■ **WHAT IS BEING ASKED**
Restate word for word every line from the top of the data below down through the line that holds "Given: Switch to the OTRA INFO tab".

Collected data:
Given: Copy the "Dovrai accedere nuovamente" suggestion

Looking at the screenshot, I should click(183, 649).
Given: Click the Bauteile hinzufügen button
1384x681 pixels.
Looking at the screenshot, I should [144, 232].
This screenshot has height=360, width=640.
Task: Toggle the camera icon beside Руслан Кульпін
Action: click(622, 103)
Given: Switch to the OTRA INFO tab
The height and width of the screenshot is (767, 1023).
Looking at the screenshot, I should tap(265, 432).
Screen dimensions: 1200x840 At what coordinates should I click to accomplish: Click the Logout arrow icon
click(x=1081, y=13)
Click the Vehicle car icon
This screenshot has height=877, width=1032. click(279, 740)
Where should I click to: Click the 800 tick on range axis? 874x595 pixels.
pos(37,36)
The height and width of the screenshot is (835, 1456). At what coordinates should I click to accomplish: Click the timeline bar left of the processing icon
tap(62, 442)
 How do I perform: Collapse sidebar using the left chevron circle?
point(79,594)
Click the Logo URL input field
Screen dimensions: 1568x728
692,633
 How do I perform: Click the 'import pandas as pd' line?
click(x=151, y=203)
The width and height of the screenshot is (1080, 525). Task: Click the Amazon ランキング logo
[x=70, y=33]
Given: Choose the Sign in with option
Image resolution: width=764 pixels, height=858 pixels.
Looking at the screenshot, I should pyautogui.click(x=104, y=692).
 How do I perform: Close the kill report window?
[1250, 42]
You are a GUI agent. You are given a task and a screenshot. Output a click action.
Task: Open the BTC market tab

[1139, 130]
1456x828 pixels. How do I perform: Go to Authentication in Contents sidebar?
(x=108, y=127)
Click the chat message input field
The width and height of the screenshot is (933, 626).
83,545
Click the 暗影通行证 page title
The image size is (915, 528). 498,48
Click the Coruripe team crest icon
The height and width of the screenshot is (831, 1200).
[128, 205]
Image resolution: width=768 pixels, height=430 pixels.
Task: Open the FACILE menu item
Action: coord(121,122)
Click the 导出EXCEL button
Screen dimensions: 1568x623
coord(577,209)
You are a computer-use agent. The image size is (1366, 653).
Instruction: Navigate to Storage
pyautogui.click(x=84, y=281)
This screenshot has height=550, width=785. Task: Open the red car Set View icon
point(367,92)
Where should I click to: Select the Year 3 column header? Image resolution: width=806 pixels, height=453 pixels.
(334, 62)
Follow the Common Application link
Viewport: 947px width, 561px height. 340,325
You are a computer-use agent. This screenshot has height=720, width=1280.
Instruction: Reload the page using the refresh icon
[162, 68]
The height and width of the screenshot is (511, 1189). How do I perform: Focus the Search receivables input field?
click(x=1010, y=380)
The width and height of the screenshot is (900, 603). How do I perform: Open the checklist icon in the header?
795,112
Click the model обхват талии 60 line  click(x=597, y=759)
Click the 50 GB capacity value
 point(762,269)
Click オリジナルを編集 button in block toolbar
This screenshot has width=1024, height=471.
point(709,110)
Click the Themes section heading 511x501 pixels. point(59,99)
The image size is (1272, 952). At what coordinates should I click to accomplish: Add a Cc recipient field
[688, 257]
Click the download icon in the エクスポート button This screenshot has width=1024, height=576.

■ **ANSWER TO THE EXERCISE**
Given: Copy the "Dovrai accedere nuovamente" suggestion

Looking at the screenshot, I should click(183, 649).
Given: Click the Bauteile hinzufügen button
1384x681 pixels.
Looking at the screenshot, I should [144, 232].
This screenshot has height=360, width=640.
Task: Toggle the camera icon beside Руслан Кульпін
Action: click(622, 103)
Given: Switch to the OTRA INFO tab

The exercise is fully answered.